Yes, in addition to the revision history of a document, all comments, discussions, and annotations are captured too. See Genealogy.
Yes, it’s like having your own time machine. You can wind back the clock to review revision history at any point in time or restore a previous version or section of a document.
Yes, users can vote suggested edits or changes up or down. Easy to determine among the group which edits are preferred.
Yes, it is easy to find and redact content in a document. You can also find and replace content.
Yes, you can import, export, share and work with any document format. And you can always export a document as a PDF, RTF, or plain text.
Yes, it is easy to find content with simple search queries and then drag and drop from one document to another. You can also control if the reused content remains static or if it updates automatically when the source content is updated.
Yes, you can create a content gallery to save frequently used content. You control who has access to the gallery and you can post content. You also control which content remains static and which content updates automatically wherever it has been used when the source content is updated.
Yes, if content from another source has been used in a document, the origin of that content will be captured in document’s complete history.
Yes, an icon will indicate that content is being used in other documents. Just click on the icon for a list of documents. Click on a document in the list to go to that document and see the specific content you are looking for.
Yes, the system highlights the differences between the versions in a side-by-side view.See What’s Different View.
Yes, a simple query will find exactly what you need. Instead of storing documents as files, ActiveWrite converts content into logical data components. So there is no need to index files. No need to remember the name of a file, find it and then open it to discover its content.
Yes, and here’s why. The ActiveWrite system saves edits made to content that has been converted into logical data components. So, it is not resaving the entire document every time an edit is made to it – only those components that were changed. By contrast, conventional file-based systems resave the entire document each time, even if only a single word has been changed.
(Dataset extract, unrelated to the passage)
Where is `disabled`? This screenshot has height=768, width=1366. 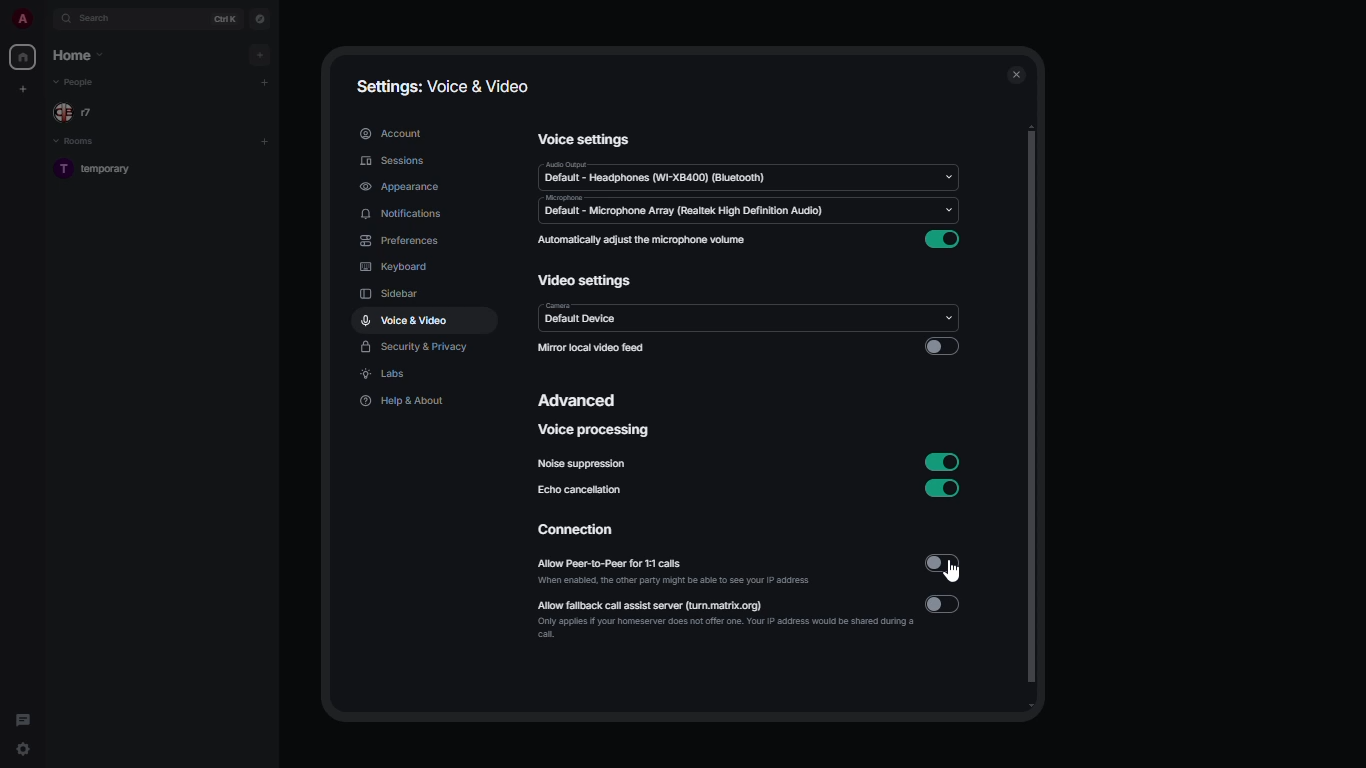 disabled is located at coordinates (941, 346).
Let’s say your team is working on a 50-page document and four people submit changes. It doesn’t matter how significant those changes are, a conventional file-based system saves the 50-page document four more times regardless. So you have an additional 200 pages saved for a total of 250 pages. With ActiveWrite, only changes to the content are saved. Say the changes those four people made represent 20% of the document, the ActiveWrite system saves the equivalent of an additional 10 pages of content for a total of 60. Or to put it a different way, 1 MB of content becomes 5 MB of saved content in a file-based system. As ActiveWrite only saves the changes made, 1 MB becomes 1.2 MB of saved content. While these are simple examples, they give you a clear picture of how efficiently ActiveWrite handles data storage compared to conventional file-based systems.